[DIRECTIONS] Everything from the line containing "Screen dimensions: 825x485" through the last line of the data below is to be retyped exactly, apart from the pictures.

===============

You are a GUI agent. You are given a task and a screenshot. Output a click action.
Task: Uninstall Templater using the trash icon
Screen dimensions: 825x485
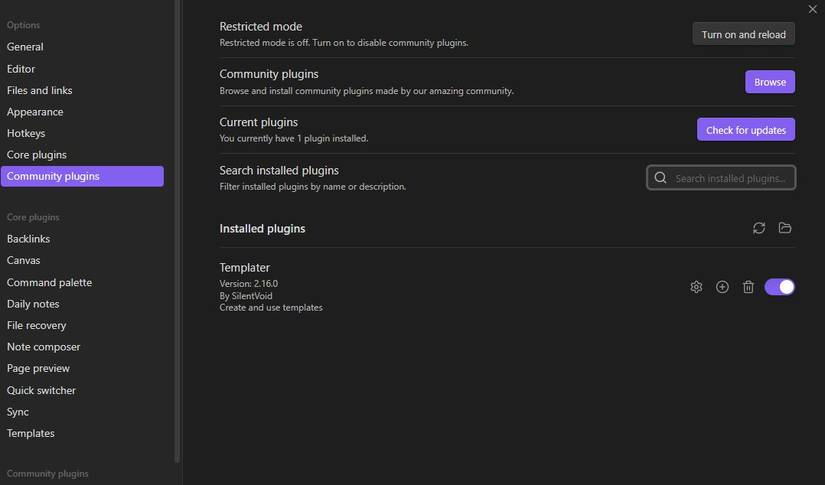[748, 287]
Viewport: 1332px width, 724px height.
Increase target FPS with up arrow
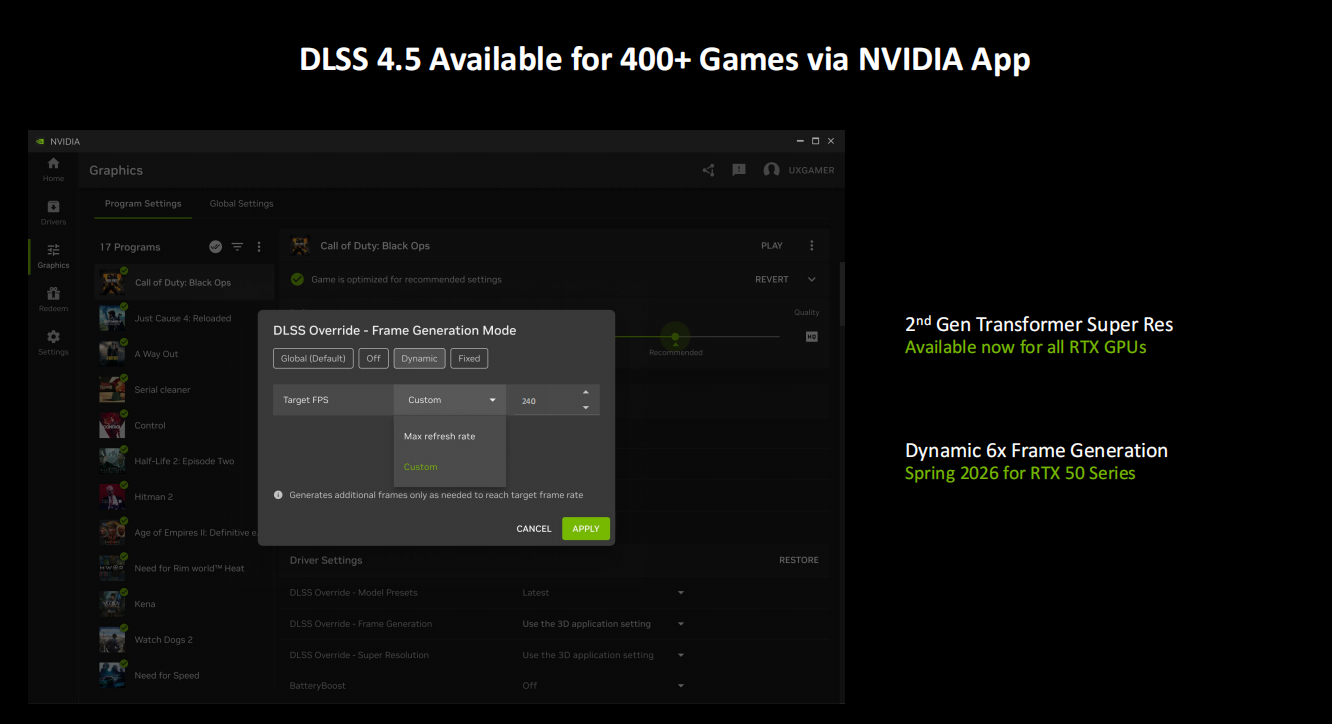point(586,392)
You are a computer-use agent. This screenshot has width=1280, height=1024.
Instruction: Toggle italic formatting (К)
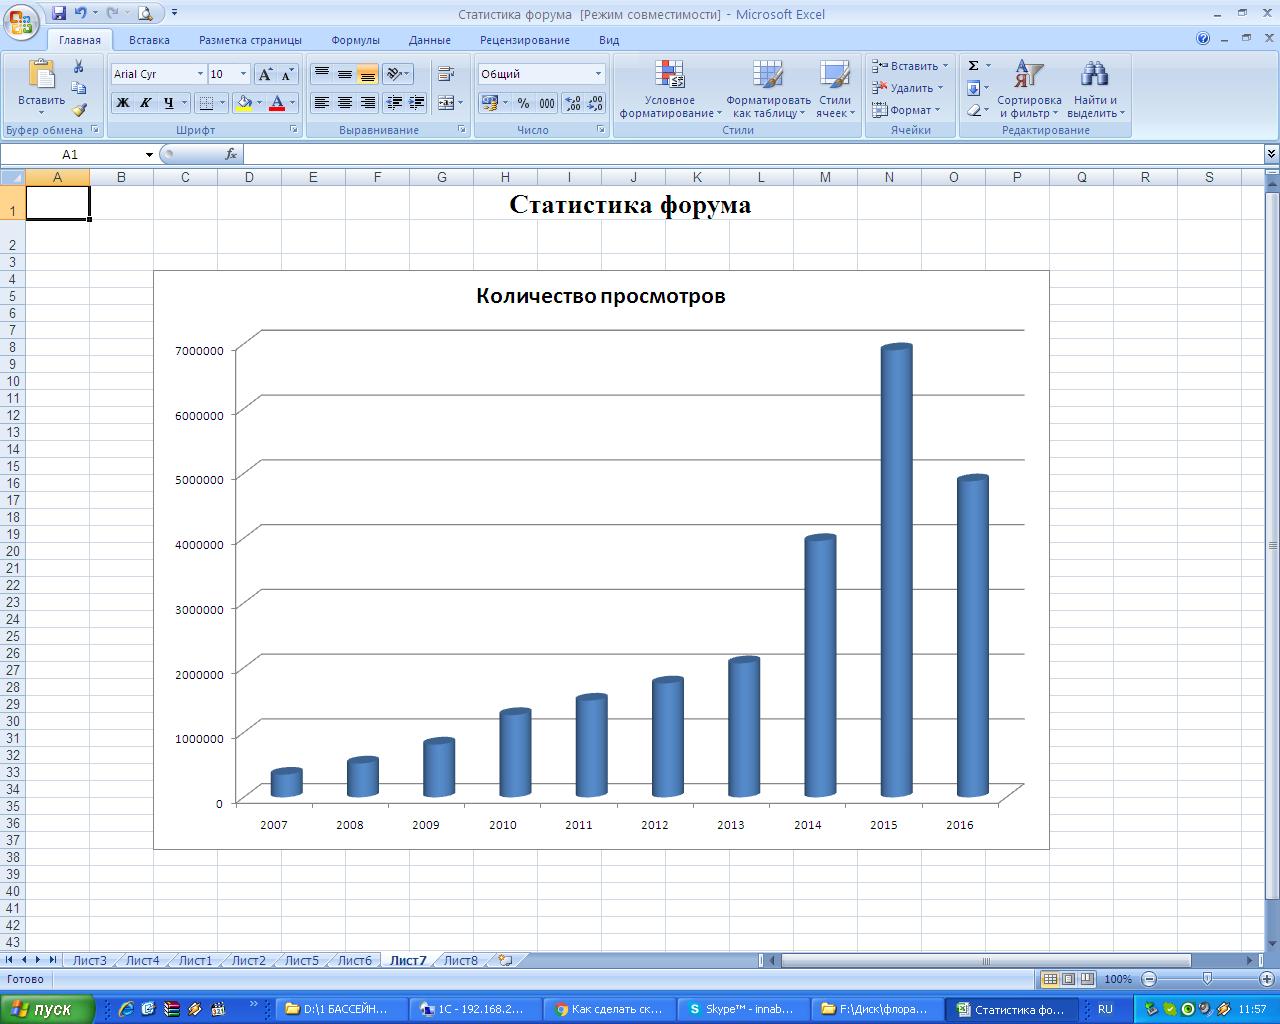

===============

[REPLY]
Screen dimensions: 825x485
[748, 287]
Viewport: 1332px width, 724px height.
Increase target FPS with up arrow
point(586,392)
You are a computer-use agent. This screenshot has width=1280, height=1024.
Instruction: Toggle italic formatting (К)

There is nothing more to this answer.